Thirdly, insurance companies will have to yield to the growing clamour of voices seeking greater competition in the industry. For decades, health insurance giants such as Cigna and Humana have enjoyed a relatively unrestricted ability to set insurance premiums and in many cases deny payouts to sick patients on the basis of controversial ‘prior conditions.’ This status quo may be significantly altered under Mr. Obama’s plan to introduce an “insurance exchange” or a system of publicly provided, lower-cost insurance policies for the uninsured. The AMA has already signalled its opposition to this single payer public-funded insurance plan. The path of persuasion Mr. Obama has chosen may be longer than he hopes.

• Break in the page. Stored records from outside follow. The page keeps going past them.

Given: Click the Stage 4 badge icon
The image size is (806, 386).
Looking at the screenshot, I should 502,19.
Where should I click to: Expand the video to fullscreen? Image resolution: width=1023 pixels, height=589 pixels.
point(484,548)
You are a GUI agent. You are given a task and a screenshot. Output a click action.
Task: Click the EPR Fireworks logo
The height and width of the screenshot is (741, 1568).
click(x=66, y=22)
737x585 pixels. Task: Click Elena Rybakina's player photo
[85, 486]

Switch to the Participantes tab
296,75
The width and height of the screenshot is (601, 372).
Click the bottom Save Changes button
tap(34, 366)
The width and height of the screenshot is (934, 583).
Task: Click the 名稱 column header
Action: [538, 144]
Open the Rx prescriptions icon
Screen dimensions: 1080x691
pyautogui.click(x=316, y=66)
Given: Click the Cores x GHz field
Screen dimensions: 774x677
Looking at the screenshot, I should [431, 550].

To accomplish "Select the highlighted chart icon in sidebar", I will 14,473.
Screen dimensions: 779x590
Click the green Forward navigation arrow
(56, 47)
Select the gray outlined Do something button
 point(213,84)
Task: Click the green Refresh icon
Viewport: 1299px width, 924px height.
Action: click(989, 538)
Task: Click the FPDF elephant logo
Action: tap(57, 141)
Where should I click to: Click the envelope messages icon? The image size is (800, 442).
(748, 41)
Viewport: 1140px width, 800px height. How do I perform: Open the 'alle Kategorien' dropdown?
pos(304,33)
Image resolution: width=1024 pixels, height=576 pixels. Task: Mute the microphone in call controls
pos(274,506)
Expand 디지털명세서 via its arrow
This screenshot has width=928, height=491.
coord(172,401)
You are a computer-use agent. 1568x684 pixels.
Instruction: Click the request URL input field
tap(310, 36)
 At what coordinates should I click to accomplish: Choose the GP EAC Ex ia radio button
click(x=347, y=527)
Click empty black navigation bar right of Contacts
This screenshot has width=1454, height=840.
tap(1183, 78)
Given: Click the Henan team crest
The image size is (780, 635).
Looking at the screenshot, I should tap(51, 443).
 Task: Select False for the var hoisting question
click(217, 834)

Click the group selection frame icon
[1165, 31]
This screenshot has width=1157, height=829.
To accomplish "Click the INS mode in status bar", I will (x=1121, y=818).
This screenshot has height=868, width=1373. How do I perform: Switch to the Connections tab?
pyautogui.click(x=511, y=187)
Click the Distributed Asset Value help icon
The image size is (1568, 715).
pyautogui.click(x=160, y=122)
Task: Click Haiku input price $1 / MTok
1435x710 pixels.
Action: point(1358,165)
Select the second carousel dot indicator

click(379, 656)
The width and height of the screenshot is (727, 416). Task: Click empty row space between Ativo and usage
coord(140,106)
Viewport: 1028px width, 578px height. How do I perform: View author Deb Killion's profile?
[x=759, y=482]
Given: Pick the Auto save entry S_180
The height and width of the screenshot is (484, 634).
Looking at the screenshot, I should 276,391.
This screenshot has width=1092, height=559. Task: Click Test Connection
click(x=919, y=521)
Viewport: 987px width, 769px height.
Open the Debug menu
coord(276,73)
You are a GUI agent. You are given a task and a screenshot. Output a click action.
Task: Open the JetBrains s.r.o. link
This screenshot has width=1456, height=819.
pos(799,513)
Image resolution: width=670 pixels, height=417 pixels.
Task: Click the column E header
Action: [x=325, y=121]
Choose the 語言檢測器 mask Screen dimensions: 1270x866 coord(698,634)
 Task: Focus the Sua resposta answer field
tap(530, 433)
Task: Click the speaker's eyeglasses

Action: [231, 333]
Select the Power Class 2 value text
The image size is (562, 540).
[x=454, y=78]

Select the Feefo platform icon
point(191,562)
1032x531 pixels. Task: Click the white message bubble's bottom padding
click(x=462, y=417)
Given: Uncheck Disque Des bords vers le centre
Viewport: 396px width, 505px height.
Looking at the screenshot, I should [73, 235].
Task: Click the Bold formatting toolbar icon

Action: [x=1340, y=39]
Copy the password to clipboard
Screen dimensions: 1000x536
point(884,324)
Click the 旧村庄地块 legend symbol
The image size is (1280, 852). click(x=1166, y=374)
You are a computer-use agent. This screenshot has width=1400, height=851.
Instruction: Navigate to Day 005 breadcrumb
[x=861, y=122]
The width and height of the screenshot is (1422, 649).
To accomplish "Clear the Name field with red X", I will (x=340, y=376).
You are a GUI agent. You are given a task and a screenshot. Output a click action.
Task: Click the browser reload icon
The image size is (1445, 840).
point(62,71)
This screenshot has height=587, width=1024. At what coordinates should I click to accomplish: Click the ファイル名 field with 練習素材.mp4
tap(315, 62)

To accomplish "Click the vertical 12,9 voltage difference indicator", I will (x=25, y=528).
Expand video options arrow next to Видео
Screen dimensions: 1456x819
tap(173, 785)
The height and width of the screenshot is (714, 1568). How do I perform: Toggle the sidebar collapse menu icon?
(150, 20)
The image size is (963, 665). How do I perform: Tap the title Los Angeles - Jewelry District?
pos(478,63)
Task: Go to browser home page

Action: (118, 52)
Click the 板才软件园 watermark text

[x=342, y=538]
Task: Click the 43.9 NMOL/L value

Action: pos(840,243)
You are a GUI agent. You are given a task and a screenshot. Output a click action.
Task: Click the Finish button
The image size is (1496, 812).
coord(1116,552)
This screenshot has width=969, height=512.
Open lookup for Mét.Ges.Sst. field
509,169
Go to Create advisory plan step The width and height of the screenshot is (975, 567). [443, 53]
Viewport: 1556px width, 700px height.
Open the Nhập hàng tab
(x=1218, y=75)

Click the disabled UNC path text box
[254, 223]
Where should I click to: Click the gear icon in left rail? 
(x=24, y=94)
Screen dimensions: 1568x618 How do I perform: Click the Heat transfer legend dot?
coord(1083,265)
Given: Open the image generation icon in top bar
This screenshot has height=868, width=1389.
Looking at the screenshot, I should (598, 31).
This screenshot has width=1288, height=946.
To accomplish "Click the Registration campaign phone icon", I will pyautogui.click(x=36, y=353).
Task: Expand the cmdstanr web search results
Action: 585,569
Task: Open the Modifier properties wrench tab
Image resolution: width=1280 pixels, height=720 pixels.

Fourthly, and this is being hailed as a benefit of Mr. Obama’s revolutionary campaign tactics, is his gentle hint to the AMA that medical malpractice reform, anathema thus far to Democrats and very much a Republican agenda item, may be necessary. If the 44th President really hopes for a cost-effective healthcare system where doctors can prescribe treatments based on evidence and evidence-based guidelines, it does imply a shift away from excessive treatments, leading to a potential increase in medical malpractice suits. Under other Democratic administrations, including Bill Clinton’s, the President’s ability (setting aside the question of willingness) to tackle the increasingly obese white elephant of malpractice suits has been circumscribed by the fact that the Democrats have had an entrenched relationship with the trial lawyers interest group. The latter, the prime beneficiaries of the litigious circumstances that have trapped the U.S. healthcare system, have fiercely resisted challenges to this source of their ascendancy. Yet Mr. Obama has, given his grassroots approach to campaigning and campaign financing, been able to sidestep the influence of this lobby, perhaps by sheer luck — or perhaps not.

Beset by massive financing and paradigm-shift challenges, President Obama is likely to sleep lightly over the coming months. However, his conciliatory approach combined with a no-nonsense speaking of truth to power might turn out to be the best chance of transforming the ailing healthcare system that any President could ask for.